SEBAGIAN orang menghubungkan kebahagiaan dengan suatu kenikmatan-kenikamatan duniawi seperti harta, tahta dan juga cinta.
Tentu saja, hal ini sangat diinginkan dan diimpikan banyak orang.
Maka, mereka terus mencari kepuasan ini dengan bekerja serta tindakan-tindakan lainnya. Bahkan sampai merelakan kebersamaan dan relasi dengan sesama demi mengejar dan menumpuk kebahagiaan duniawi.
Perspektif beda
Akan tetapi, hal ini bertolak belakang dengan ajran iman kristiani. Secara khusus terhadap inti pesan perikop “Sabda Bahagia” yang diberikan Yesus pada saat kotbah di bukit (Mat. 5: 3-12).
Dalam amanat ini, Yesus memberi redefinisi baru tentang kebahagiaan.
Kebahagiaan ini tidak lagi dikaitkan dengan hal-hal duniawi. Melainkan berasal dari hal-hal rohani seperti kerendahan hati dan kelemahlembutan diri.
Kebahagiaan ini bangkit dari rasa syukur kepada Allah yang sungguh menganugerahkan rahmat-Nya yang besar kepada setiap orang.
“Sabda Bahagia” menjadi petunjuk bagi kita dalam melihat kebahagiaan versi Kitab Suci. Secara eksplisit, perkataan Yesus ini sangat berbeda dengan pemahaman yang kita miliki saat ini.
Orang yang berbahagia adalah orang yang mengalamai dukacita, kehilangan harapan dan kekurangan makanan dan minuman.
Selanjutnya, orang yang bahagia dikaitkan dengan pribadi yang dianiaya, dicela dan mengalah dengan keadaan.
Definisi ini menimbulkan pertanyaan: Apakah orang mampu mengalami kebahagiaan dalam keadaanserba kekurangan?
Sherry Berton, pendiri sumber terapi online, TAO Connect di Golden, Colorado, mengatakan bahwa kebahagiaan tidak membutuhkan hal-hal yang utuh dan sempurna. Bahkan, hal ini dapat membawa manusia merasa kurang bahagia.
Tak penuh
Manfaat kebahagiaan tidak dapat dirasakan secara penuh dalam hidup.
Al-Ghazali, filsuf dan teolog Islam, juga bicara mengenai kebahagiaan.
Kebahagiaan dicapai dengan cara mengendalikan hasrat dan hawa nafsu dalam diri. Dengan kata lain, kebahagiaan diraih dengan keadaan diri yang bersih dari segala pengaruh si jahat.

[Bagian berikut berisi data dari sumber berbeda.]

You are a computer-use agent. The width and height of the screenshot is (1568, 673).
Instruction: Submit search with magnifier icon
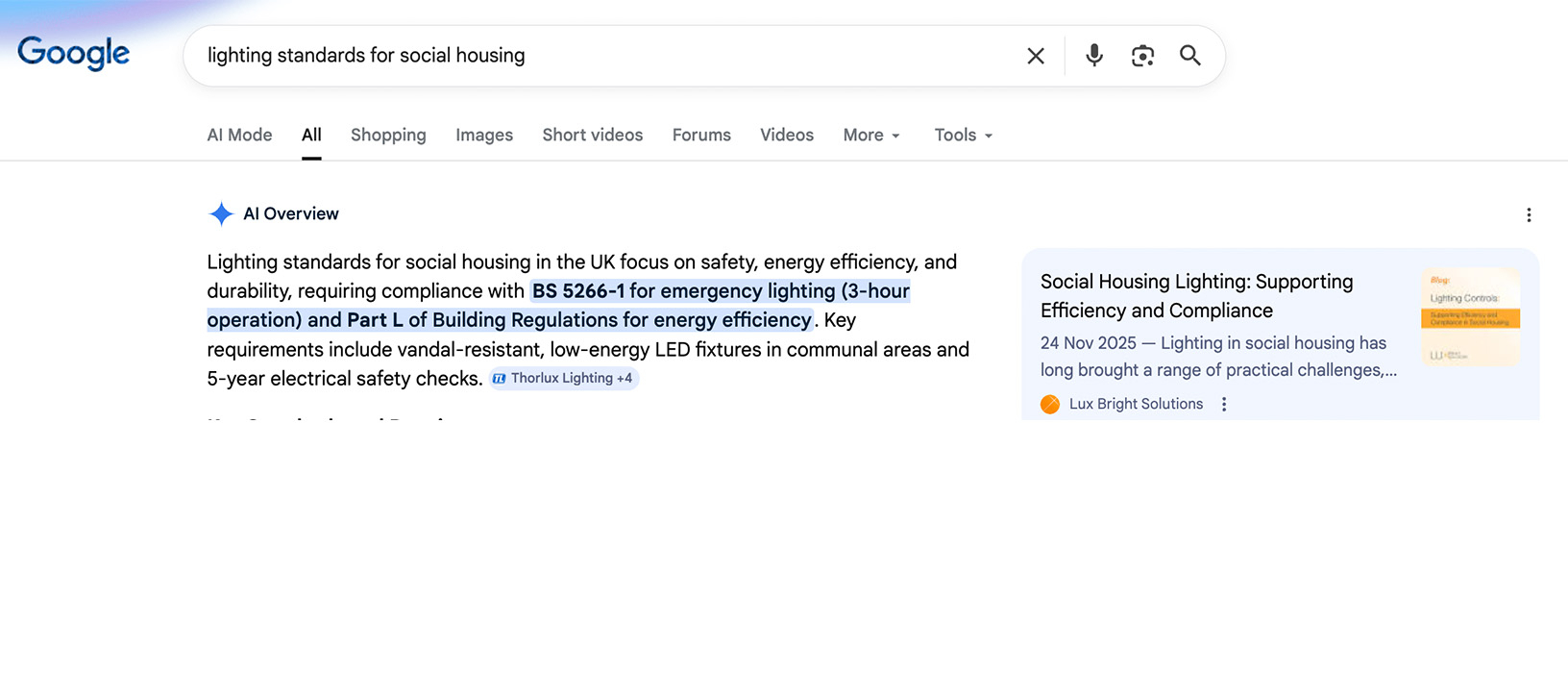coord(1190,56)
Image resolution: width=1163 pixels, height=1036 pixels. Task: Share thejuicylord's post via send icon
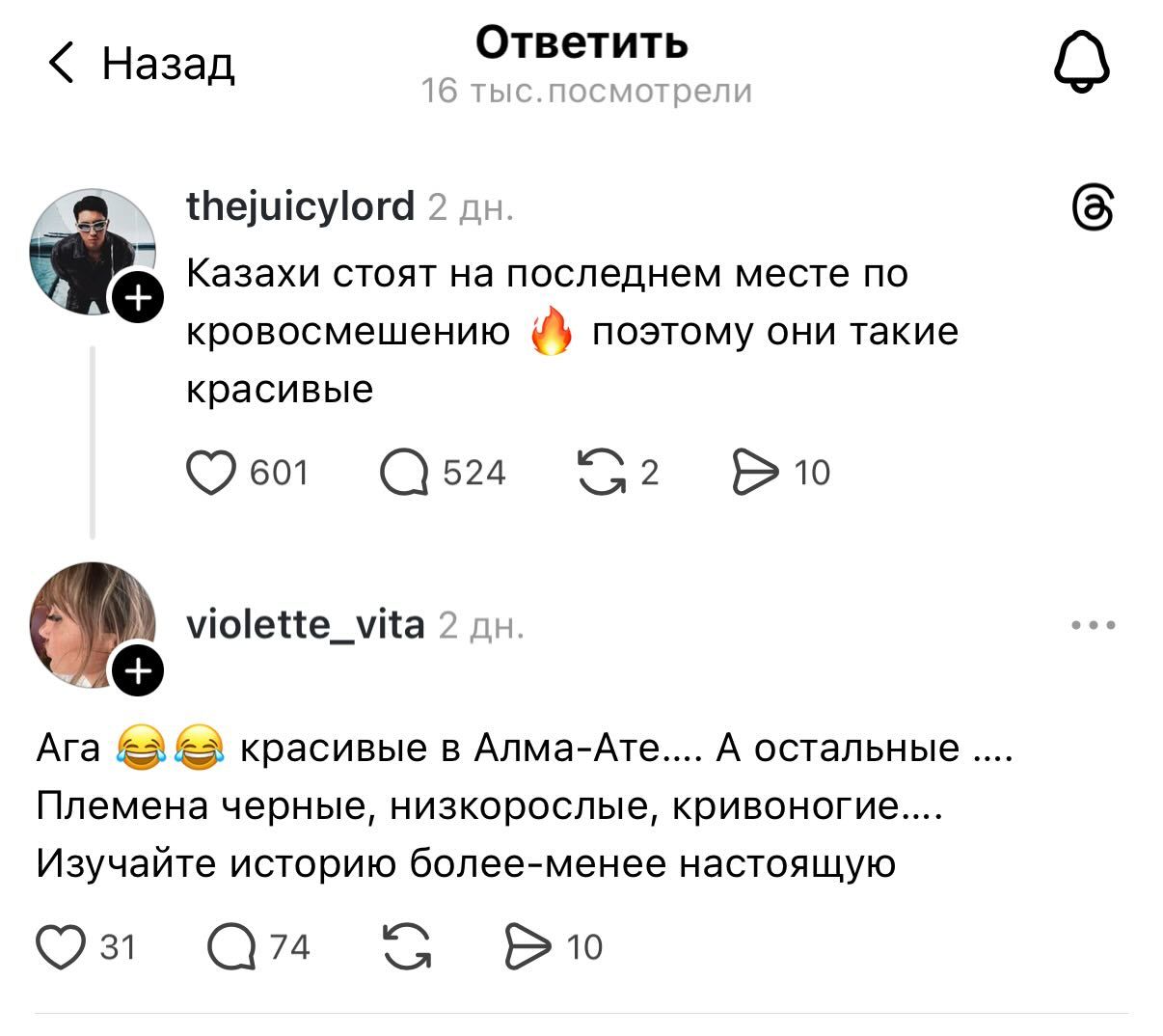(x=755, y=473)
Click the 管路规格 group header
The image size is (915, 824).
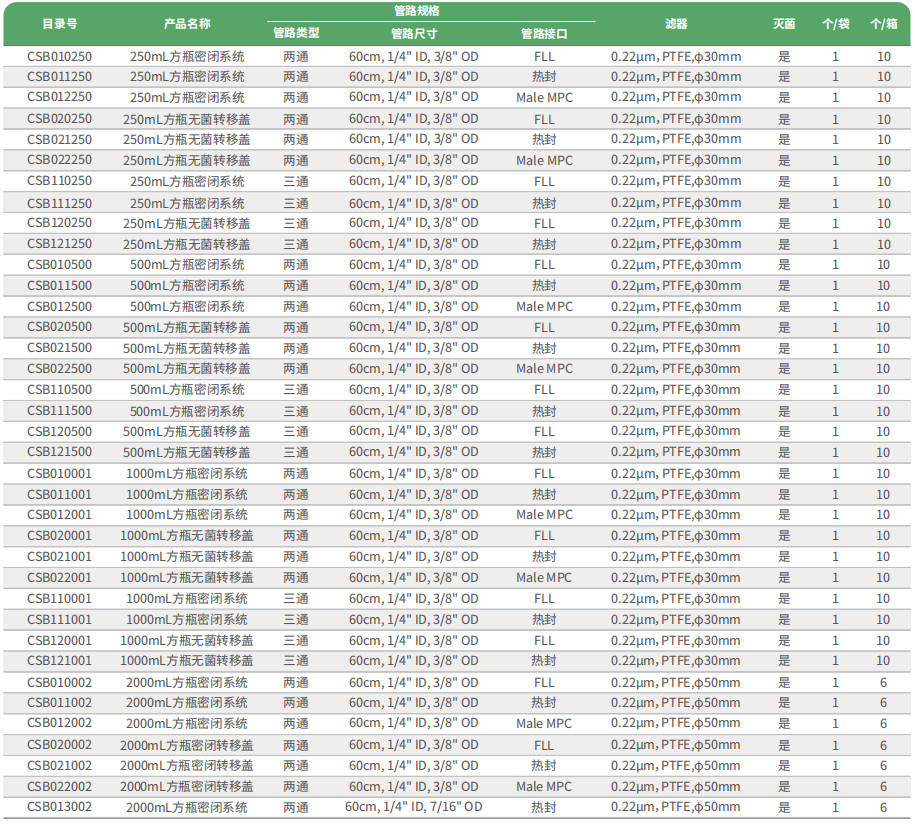[416, 11]
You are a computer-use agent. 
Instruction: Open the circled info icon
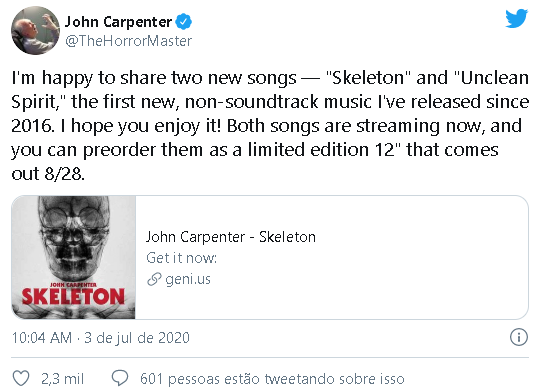tap(518, 337)
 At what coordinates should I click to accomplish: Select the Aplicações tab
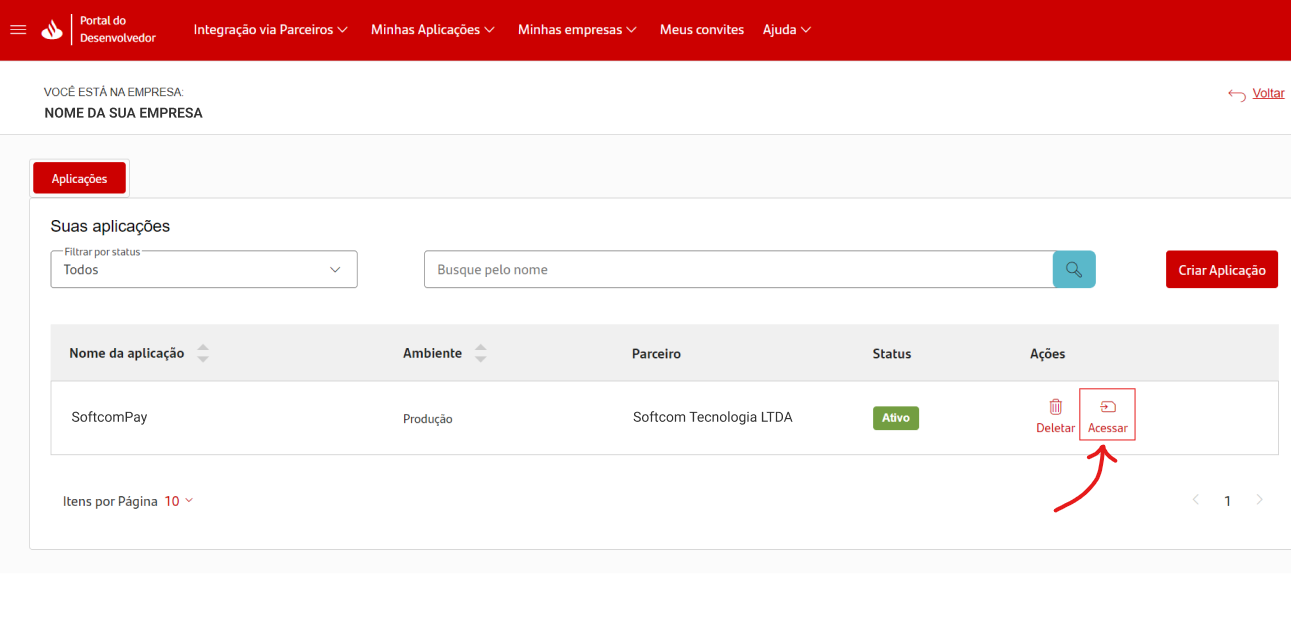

Pendapat dari kedua tokoh di atas memiliki suatu prinsip yang sama dengan ajaran Kristiani. Kebahagiaan diperoleh dari sikap hidup yang sejati.
Sikap hidup benar
Sikap hidup yang menampilkan kebahagiaan dapat kita aplikasikan dalam kehidupan nyata lewat sikap-sikap yang kecil dan sederhana.
Saat melakukan pekerjaan rumah seperti menyapu dan membersihkan bagian rumah yang kurang rapi, kita melakukannya dengan senang hati dan tanpa ada paksaan.
Di saat berelasi dengan sesama, kita juga tidak lupa untuk saling menghargai dan mencintai, memberikan senyum serta saling berbagi dan membantu saat ada yang kesulitan.
Dengan sikap-sikap ini, kita mampu untuk mewujudkan kebahagiaan sejati dalam hidup. Kita menggenapkan kerinduan yang penuh atas anugerah Allah dalam hati dan budi kita.
Bertolak dari uraian tentang kebahagiaan di atas, penulis menyimpulkan bahwa di dalam kekurangan dan penderitaan hidup, kita mampu memperoleh kebahagiaan yang penuh.
Cara atau jalan yang dapat kita gunakan dalam mencapai kebahagiaan ini adalah dengan selalu bersyukur atas berbagai situasi dan kondisi yang kita alami.
Semua yang diberikan kepada kita selalu memiliki berkah dan hikmah. Hanya diri kita sendirilah yang mampu memutuskan, apakah kita bahagia dengan rasa syukur atau dengan kekayaan yang bertabur.
Dengan menjalani hidup dengan penuh keutamaan, kita mampu melewati berbagai tantangan dan rintangan menuju kebahagiaan yang sejati.